Fig 9 — Regression Diagnostic Plots
Code
par(mfrow = c(1,1))
Code
tidy(m1, conf.int = TRUE) |>
  dplyr::filter(term != "(Intercept)") |>
  ggplot(aes(x = estimate, y = reorder(term, estimate))) +
  geom_vline(xintercept = 0, linetype = "dashed", colour = "grey50") +
  geom_errorbarh(aes(xmin = conf.low, xmax = conf.high),
                 height = 0.3, colour = "#1E88E5") +
  geom_point(size = 3.5, colour = "#E53935") +
  labs(title    = "Regression Coefficients — log(Naira Value)",
       subtitle = "Horizontal bars are 95% confidence intervals",
       x = "Coefficient estimate", y = NULL) +
  theme_minimal(base_size = 13)

Fig 10 — Coefficient Plot with 95% Confidence Intervals

Interpretation for a non-technical manager:

Predictor Business meaning
log_volume A 10% larger deal produces ~10% more Naira value
exchange_rate Every 1 NGN increase in rate adds directly to settlement value
broker Broker deals settle for slightly more even after controlling for size
competitor Competitor deals attract the highest rate premium
eur, gbp EUR and GBP trades command higher Naira values per unit of foreign volume

9. Integrated Findings

The five analytical techniques converge on a single actionable narrative: the firm’s FX book is efficient but unevenly priced across channels. EDA confirmed the dataset is clean and USD-dominated. Visualisation revealed Broker clients place the largest transactions while Direct clients trade most frequently. Hypothesis testing confirmed exchange rates differ significantly across channels. Correlation analysis showed this channel-rate relationship is independent of deal size. Regression analysis formally confirmed that channel type is a statistically significant predictor of Naira settlement value.

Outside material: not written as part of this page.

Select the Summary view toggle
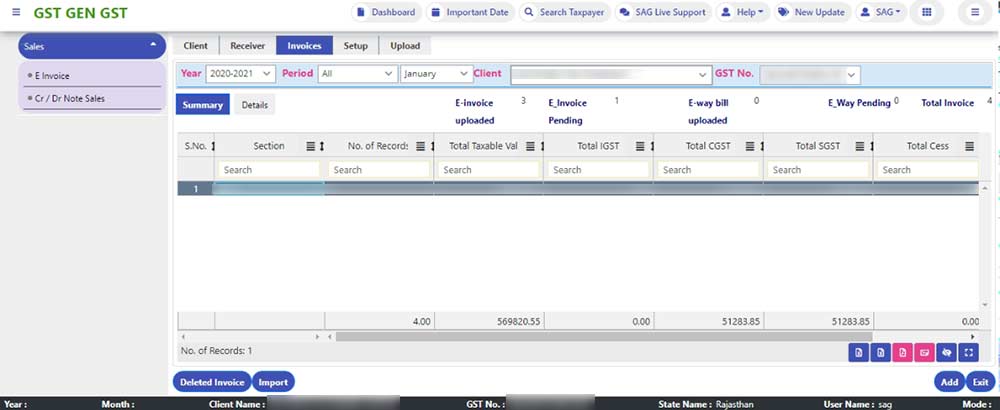 point(202,105)
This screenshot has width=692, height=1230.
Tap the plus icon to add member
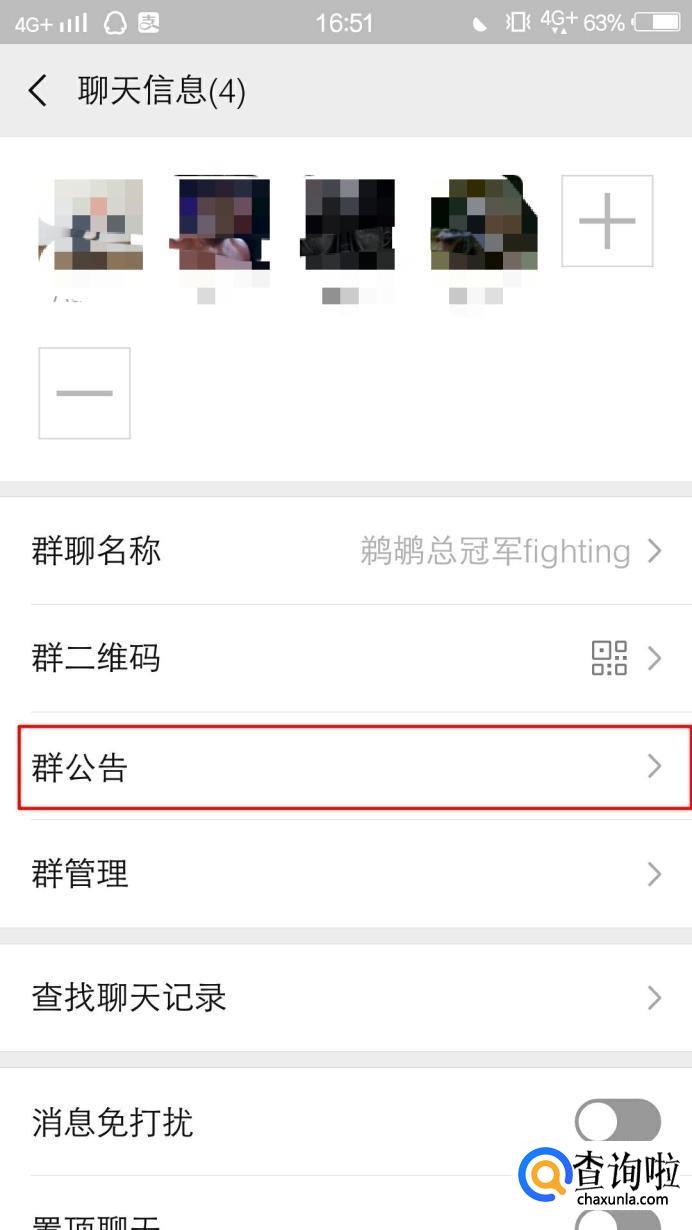[607, 221]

Recommendation: The firm should formalise a three-tier pricing matrix — Direct, Broker, Competitor — with documented spread bands for each tier, enabling real-time flagging of out-of-band transactions and providing a defensible audit trail for CBN and internal compliance reviews.


10. Limitations & Further Work

  1. Short time period — 8 weeks only; a 12-month dataset would reveal seasonal patterns.
  2. No customer IDs — impossible to compute customer lifetime value or concentration risk.
  3. No cost-side data — without interbank purchase rates, actual spread cannot be computed.
  4. Small EUR/GBP sub-samples — fewer than 20 observations per currency limits statistical power.
  5. Regression endogeneity — a two-stage model using the CBN reference rate as instrument would produce cleaner causal estimates.

References

Adi, B. (2026). AI-powered business analytics: A practical textbook for data-driven decision making. Lagos Business School / markanalytics.online. https://markanalytics.online

Ezekiel, O. A. (2026). FX transaction records, April–May 2026 [Dataset]. Collected from internal deal-management system, Lagos, Nigeria.

R Core Team. (2024). R: A language and environment for statistical computing (Version 4.4). R Foundation for Statistical Computing. https://www.R-project.org/

Wickham, H. et al. (2019). Welcome to the tidyverse. Journal of Open Source Software, 4(43), 1686. https://doi.org/10.21105/joss.01686

Wickham, H. (2016). ggplot2: Elegant graphics for data analysis. Springer.


Appendix: AI Usage Statement

Claude (Anthropic, 2025) was used to assist with structuring the Quarto document template and generating code scaffolds. All analytical decisions — the choice of Case Study 1, the selection of Kruskal-Wallis over ANOVA, the decision to log-transform variables in the regression, the interpretation of channel-level pricing differences, and the integrated recommendation — were made independently by the author based on professional judgement and familiarity with the firm’s FX operations.